-- GIVEN PROBLEM --
Rewrite the entries starting at the line that has "Screen dimensions: 1244x874" and stopping after the line that has "tap(769, 358)", with the requests left as they are. Scale every click coordinate in the answers by 0.2, rounding to whole numbers with halves rounded up.

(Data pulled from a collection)
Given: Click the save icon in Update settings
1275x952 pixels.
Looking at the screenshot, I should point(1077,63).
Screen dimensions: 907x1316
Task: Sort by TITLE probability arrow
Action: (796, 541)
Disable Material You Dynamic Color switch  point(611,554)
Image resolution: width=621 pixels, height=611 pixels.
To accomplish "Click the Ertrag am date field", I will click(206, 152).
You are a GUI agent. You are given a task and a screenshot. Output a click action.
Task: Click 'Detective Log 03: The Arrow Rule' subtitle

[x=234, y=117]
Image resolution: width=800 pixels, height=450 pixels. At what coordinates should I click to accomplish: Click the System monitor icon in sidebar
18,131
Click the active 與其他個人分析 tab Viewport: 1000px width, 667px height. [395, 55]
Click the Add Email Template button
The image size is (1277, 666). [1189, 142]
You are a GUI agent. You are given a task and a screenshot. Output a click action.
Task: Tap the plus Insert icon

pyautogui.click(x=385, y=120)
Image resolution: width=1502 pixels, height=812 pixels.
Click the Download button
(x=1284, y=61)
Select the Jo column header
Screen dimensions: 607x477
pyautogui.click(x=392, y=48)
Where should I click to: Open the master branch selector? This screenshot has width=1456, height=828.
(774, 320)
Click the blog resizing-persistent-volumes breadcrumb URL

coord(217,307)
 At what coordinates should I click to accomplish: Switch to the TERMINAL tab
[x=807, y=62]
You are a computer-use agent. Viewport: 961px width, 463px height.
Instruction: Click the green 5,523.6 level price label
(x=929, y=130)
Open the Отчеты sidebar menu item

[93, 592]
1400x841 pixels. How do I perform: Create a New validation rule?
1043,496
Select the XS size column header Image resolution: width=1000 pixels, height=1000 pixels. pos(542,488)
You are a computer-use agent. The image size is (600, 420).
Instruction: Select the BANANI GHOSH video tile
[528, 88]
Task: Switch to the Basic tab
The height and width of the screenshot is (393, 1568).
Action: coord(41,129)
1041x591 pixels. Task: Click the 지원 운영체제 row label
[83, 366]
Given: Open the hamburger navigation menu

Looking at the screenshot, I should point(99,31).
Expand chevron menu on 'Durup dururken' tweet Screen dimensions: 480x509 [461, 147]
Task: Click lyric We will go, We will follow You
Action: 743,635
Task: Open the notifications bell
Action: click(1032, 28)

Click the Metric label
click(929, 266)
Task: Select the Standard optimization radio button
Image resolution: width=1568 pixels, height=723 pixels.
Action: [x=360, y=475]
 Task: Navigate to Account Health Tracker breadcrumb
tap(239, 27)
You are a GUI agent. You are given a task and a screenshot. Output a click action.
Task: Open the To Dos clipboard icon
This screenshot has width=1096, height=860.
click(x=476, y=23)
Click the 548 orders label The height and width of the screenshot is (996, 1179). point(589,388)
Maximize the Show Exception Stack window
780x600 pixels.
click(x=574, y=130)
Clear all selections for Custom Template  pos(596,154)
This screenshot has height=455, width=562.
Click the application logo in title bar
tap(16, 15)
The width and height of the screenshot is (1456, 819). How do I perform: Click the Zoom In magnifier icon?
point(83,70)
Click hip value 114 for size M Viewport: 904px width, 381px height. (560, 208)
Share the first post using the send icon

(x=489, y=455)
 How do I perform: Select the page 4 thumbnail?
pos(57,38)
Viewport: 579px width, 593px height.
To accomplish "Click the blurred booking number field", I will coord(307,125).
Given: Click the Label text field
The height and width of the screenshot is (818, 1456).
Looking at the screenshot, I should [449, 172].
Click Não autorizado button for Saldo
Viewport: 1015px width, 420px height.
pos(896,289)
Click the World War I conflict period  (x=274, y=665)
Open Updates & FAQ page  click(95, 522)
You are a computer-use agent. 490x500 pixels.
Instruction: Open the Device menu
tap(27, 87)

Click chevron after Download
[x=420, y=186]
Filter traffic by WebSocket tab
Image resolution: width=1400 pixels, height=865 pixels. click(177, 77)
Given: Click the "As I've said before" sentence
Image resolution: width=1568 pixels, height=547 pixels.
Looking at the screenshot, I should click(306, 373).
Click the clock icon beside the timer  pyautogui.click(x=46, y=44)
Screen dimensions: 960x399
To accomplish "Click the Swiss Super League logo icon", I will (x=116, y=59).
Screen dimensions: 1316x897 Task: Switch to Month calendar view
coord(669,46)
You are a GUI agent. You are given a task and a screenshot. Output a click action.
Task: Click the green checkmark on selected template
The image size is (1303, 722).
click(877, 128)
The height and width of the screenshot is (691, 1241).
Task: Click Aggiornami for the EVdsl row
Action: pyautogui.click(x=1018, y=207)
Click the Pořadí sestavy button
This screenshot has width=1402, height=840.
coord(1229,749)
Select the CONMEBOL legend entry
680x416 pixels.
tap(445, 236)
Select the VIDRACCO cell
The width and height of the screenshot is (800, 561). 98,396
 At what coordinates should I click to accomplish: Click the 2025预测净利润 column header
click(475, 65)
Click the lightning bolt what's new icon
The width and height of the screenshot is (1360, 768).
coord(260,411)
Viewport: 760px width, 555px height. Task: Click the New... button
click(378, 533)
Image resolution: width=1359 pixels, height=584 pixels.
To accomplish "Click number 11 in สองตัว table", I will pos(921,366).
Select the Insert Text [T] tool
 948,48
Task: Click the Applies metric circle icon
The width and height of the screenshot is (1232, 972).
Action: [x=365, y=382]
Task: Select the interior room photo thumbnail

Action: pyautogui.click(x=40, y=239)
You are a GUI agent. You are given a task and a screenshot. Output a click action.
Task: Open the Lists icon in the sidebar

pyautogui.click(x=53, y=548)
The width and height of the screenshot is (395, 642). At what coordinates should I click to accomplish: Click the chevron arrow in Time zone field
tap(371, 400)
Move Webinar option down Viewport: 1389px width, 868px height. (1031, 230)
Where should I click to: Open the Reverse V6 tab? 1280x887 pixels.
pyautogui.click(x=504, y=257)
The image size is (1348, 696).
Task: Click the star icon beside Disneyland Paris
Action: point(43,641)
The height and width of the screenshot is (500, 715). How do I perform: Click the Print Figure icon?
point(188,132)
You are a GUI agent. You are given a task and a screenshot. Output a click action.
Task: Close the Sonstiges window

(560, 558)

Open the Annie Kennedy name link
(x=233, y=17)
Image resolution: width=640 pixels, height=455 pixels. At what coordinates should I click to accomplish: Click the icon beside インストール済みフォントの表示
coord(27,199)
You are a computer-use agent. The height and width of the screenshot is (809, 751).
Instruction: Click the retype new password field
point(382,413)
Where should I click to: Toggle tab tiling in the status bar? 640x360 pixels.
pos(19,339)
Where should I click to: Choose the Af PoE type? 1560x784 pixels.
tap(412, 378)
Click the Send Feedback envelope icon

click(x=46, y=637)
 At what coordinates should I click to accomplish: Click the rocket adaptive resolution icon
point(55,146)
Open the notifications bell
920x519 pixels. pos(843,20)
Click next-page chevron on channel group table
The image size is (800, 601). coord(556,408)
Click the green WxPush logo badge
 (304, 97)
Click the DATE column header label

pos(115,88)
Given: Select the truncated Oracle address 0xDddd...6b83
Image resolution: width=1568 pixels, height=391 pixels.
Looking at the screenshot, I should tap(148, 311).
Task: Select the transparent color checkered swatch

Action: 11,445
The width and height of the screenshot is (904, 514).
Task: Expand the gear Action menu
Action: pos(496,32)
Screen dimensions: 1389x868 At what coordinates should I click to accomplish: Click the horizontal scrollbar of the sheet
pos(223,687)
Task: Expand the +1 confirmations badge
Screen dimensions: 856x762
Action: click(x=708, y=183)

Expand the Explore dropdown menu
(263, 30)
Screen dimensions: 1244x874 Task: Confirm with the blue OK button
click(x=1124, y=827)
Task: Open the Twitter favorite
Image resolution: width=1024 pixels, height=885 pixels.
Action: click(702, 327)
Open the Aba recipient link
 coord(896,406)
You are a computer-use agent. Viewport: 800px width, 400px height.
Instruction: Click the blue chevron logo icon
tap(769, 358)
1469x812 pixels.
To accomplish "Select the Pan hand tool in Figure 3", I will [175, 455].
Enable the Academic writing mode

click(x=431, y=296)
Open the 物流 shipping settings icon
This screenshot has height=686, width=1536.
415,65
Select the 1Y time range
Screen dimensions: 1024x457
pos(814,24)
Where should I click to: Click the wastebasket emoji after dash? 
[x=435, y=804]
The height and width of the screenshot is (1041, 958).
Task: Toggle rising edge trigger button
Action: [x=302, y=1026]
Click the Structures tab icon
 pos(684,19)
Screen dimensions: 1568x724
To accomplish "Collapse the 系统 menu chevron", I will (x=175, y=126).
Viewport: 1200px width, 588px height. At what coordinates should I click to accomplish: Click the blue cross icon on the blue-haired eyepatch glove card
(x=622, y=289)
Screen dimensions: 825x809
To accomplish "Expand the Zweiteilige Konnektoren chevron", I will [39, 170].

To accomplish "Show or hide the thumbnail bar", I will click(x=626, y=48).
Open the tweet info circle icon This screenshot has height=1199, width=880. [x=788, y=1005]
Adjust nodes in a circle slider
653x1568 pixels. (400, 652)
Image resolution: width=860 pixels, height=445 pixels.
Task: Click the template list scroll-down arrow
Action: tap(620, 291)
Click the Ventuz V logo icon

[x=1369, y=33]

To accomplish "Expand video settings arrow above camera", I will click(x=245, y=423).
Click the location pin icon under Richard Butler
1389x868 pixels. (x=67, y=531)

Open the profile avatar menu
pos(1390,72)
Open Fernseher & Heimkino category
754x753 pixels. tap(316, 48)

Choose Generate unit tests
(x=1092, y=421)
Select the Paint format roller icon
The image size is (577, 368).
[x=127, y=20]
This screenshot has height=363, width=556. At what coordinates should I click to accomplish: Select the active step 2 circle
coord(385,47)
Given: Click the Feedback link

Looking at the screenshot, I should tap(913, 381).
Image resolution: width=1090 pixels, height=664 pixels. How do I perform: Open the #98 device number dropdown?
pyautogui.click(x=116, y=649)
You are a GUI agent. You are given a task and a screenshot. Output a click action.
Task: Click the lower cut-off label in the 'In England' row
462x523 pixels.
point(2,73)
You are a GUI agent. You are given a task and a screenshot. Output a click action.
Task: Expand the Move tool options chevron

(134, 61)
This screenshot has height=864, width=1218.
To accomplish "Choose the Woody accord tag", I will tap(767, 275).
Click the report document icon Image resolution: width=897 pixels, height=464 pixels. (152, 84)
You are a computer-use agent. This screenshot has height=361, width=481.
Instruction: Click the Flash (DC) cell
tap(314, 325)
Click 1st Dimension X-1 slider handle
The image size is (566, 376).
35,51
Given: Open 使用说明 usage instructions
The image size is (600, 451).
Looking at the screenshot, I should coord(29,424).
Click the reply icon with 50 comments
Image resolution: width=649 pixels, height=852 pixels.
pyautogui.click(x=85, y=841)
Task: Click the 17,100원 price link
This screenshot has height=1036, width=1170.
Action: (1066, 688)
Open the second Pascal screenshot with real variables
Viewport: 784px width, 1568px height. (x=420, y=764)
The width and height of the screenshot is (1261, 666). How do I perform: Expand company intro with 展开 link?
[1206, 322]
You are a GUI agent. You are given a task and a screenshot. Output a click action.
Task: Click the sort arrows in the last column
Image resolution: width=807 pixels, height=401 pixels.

-- THE RESPONSE --
Screen dimensions: 1244x874 Task: Confirm with the blue OK button
click(x=225, y=165)
Task: Open the Twitter favorite
Image resolution: width=1024 pixels, height=885 pixels.
Action: click(140, 65)
Open the Aba recipient link
 coord(179,81)
You are a computer-use agent. Viewport: 800px width, 400px height.
Instruction: Click the blue chevron logo icon
tap(154, 72)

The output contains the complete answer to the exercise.